▶ Task goal: With pictures left out, set down exactly the lines that begin at the one containing "Open the download as file link" and end with the last line of the entries below.

▶ Material for this exercise:
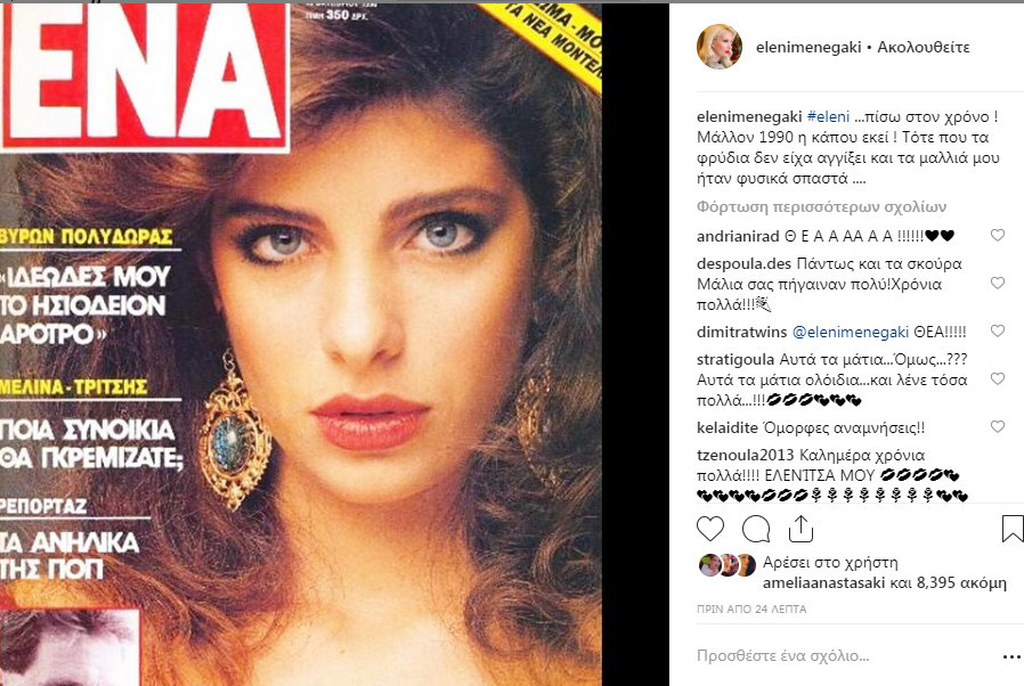Save the post with the bookmark icon

pyautogui.click(x=1012, y=529)
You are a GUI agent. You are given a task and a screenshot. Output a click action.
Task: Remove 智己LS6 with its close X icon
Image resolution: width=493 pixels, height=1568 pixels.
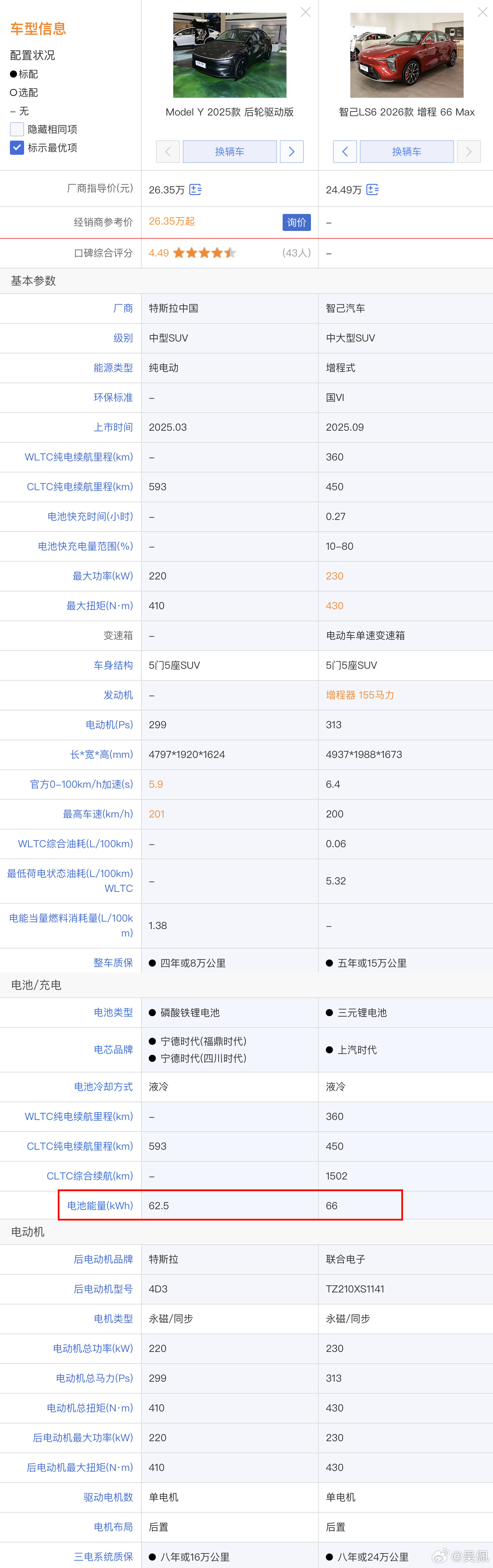click(x=483, y=12)
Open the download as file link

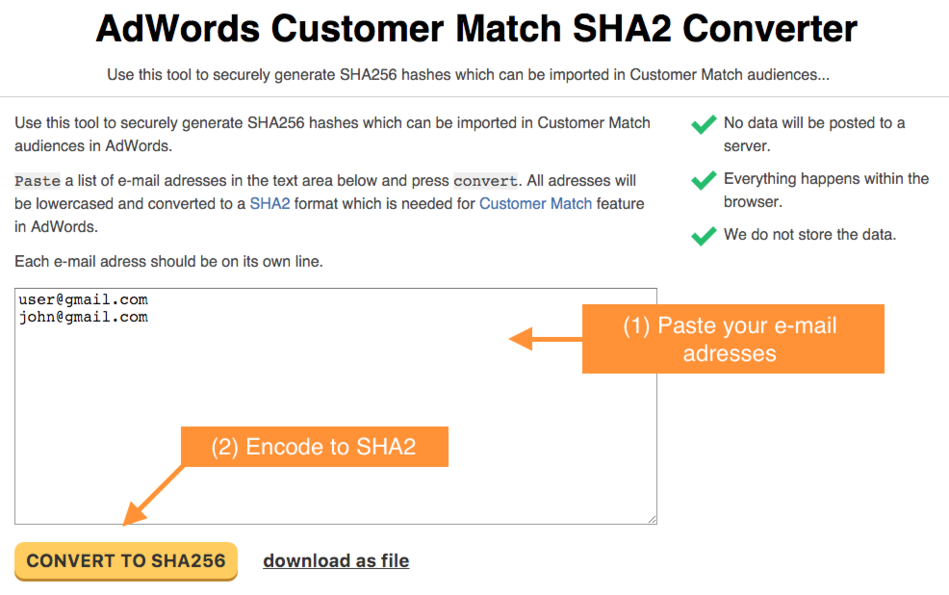(336, 561)
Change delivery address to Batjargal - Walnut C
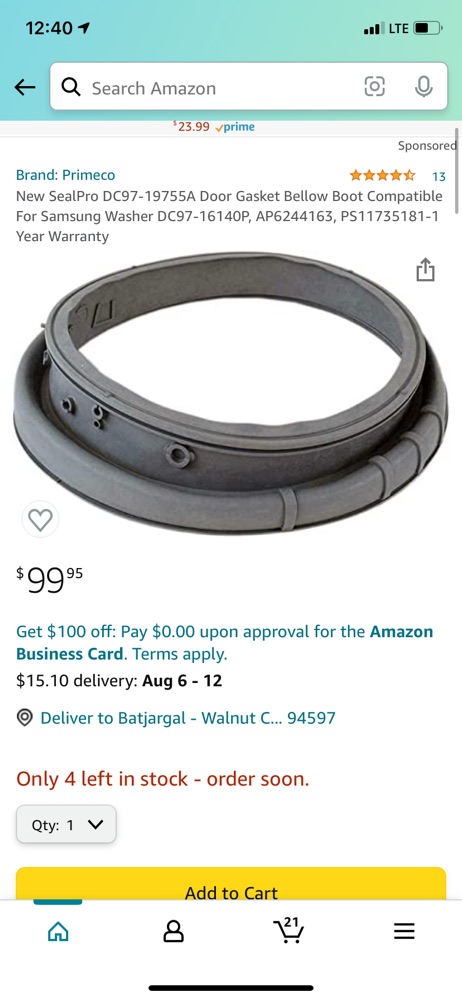The width and height of the screenshot is (462, 1000). (x=188, y=718)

▶ Your response:
Open the download as file link

(336, 561)
Change delivery address to Batjargal - Walnut C
The width and height of the screenshot is (462, 1000). (x=188, y=718)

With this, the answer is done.